Dr. James giving a talk on the management of hyperglycemic emergencies.

I think it’s important to point out that these topics were requested directly from the clinic. As much as our goal is to implement our chronic disease program, we want the clinic to know that we are their partner and want to address the issues that they are contending with on a daily basis. It’s a bit of a balance, but we believe that the best approach is one where we build trust with them, assuring them that we are here to help them on the topics that are affecting them most and not simply imposing our own program oblivious to their areas of urgent need.

 Vanessa and Jen working on a presentation together.

Vanessa and Jen working on a presentation together.

The second half of the day is reserved for seeing patients. Dr. Michael to see the children, Dr. James to see the adults and Dr. Sidiqa continued the training with Lydia on the auto refractor. Vanessa brought out her stickers for the younger patients and kids gathered at the clinic.

One of the issues we’ve encountered is within the vision program. After the last trip we decided to fund an ophthalmologist to come to the clinic on a monthly basis in order to continue the training with Lydia on the vision equipment and eye care.  Unfortunately, as it goes when trying to implement things remotely, it didn’t go exactly to plan. Basically, the ophthalmologist was providing a weekly vision clinic without providing any training to Lydia. Although it’s good that the community was receiving eye examinations once a month, Naweza’s goal is to build capacity at the clinic so that they can conduct the eye clinic themselves. Dr. Sidiqa and I had a meeting with Ezekiel, the clinic manager, Stephen, the county ophthalmologist, and Lydia, the clinical officer, on our thoughts on how to move forward. I told them that this wasn’t about outsourcing the eye program. Naweza’s goal is to provide education and training to the clinic so that they can operate at a higher level without external help. Overall it was a positive meeting. I believe our expectations were well understood and appreciated and I’m hopeful we’ll now continue on the right track. We shall see….

 Dr. Sidiqa and Lydia (wearing an "eye chart" t-shirt we gave to her).

Dr. Sidiqa and Lydia (wearing an "eye chart" t-shirt we gave to her).

Dr. Sidiqa and Lydia had a solid day of training in the vision clinic.  Lydia was able to practice on the auto refractor and trial lens kit as well as receive lots of education on eye health.  They were also able to distribute prescription glasses that Naweza sponsored for 12 people.

It is especially meaningful when the children receive the glasses, giving them a better chance at doing well in school.  We’ve seen too many examples where the kids perform poorly in the classroom not because they are not capable students but because they simply can’t see the chalkboard.  This will hopefully improve their confidence and make a lasting impact on their future.  

 Dr. Sidiqa with a young patient.

Dr. Sidiqa with a young patient.

Dr. James’ last patient was a 42 year old man who presented with his left eye swollen shut and dramatic weight loss.  He was found lying down on the side of the street and two “Good Samaritans” picked him up and brought him in as they knew that “mzungu” (white people) doctors were at the clinic and perhaps they could help him.  After examination by Dr. James and Dr. Michael it was concluded that he likely had complications from HIV.  He would require further testing to confirm the diagnosis. A very sad case to end on, and unfortunately it is not uncommon to see cases this severe.

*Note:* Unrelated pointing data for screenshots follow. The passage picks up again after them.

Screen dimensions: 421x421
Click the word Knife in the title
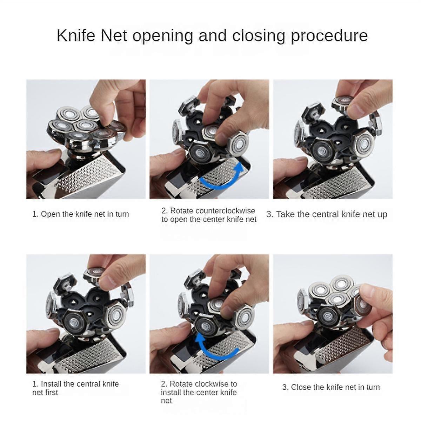point(76,35)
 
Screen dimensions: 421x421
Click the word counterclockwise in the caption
point(225,211)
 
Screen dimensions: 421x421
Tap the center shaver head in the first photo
point(84,126)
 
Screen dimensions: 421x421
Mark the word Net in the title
point(114,35)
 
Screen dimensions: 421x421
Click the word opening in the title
point(163,37)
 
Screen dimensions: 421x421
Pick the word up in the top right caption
point(382,215)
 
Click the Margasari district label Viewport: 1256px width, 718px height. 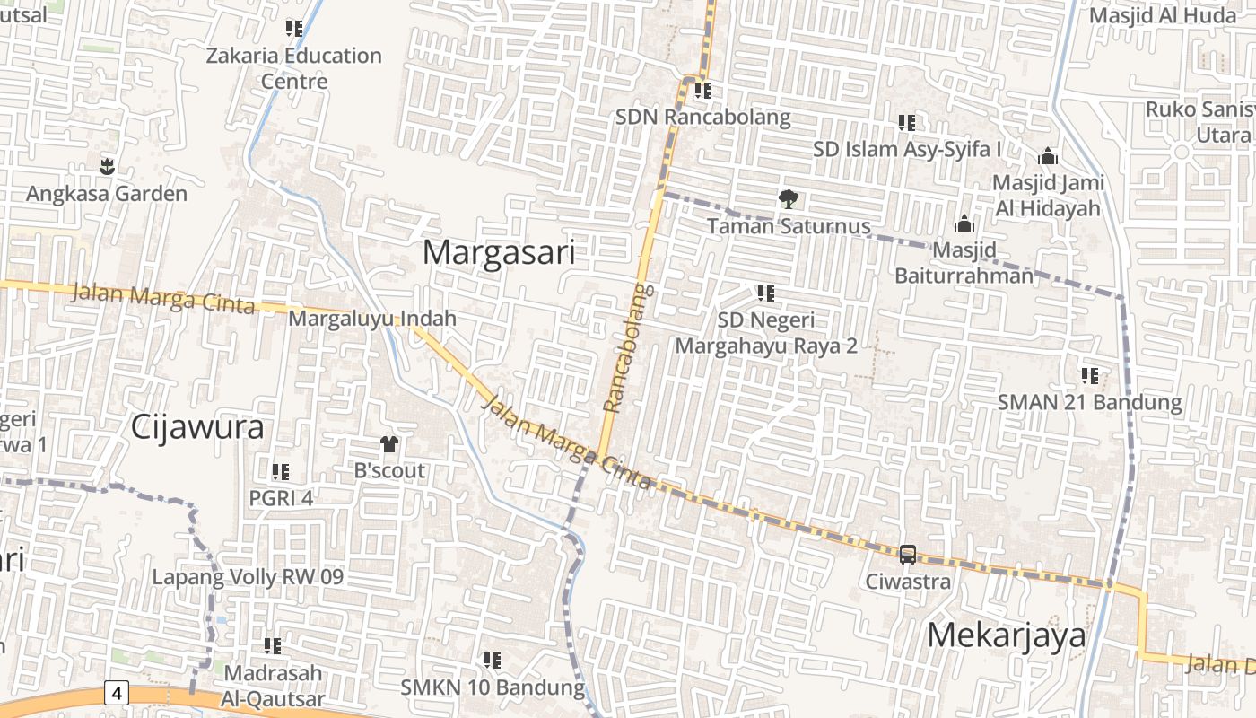[498, 252]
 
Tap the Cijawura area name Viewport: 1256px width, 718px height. [197, 427]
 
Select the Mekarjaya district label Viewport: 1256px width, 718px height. [1006, 635]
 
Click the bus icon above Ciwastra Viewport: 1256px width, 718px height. [907, 554]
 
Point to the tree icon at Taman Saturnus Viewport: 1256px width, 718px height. [788, 198]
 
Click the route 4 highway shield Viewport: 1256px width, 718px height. [117, 692]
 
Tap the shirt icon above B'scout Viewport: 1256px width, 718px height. [389, 443]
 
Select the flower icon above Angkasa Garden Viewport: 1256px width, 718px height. [107, 166]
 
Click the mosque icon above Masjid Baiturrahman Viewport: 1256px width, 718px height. [964, 223]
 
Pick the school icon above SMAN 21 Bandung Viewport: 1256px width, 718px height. [1090, 375]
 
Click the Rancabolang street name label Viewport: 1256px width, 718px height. [626, 348]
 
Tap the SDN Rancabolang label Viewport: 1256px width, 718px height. [702, 117]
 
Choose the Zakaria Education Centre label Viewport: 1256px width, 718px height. [293, 68]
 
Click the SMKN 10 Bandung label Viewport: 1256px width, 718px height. [493, 688]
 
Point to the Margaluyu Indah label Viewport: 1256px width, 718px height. [372, 318]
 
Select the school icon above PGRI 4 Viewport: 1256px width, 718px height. [280, 471]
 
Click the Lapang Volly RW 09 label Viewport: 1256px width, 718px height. [248, 576]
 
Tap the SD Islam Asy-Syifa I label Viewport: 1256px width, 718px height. [907, 149]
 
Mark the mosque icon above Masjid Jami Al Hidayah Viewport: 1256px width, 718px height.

Tomorrow will be a day of outreach at a village not too far from the clinic. Ezekiel has organized for extra staff to come in so that his main staff are all able to go to the outreach to continue their training and education. However, the main emphasis is not on training; the purpose of the outreach is to see as many patients as possible, build trust in the community and to stay in touch with their most prevalent health issues.

The weather report is calling for rain, which always adds a layer of challenge. But we just take it as it comes here. All I can assure you is that it will be an adventure.

That’s all for now.  Thanks for reading!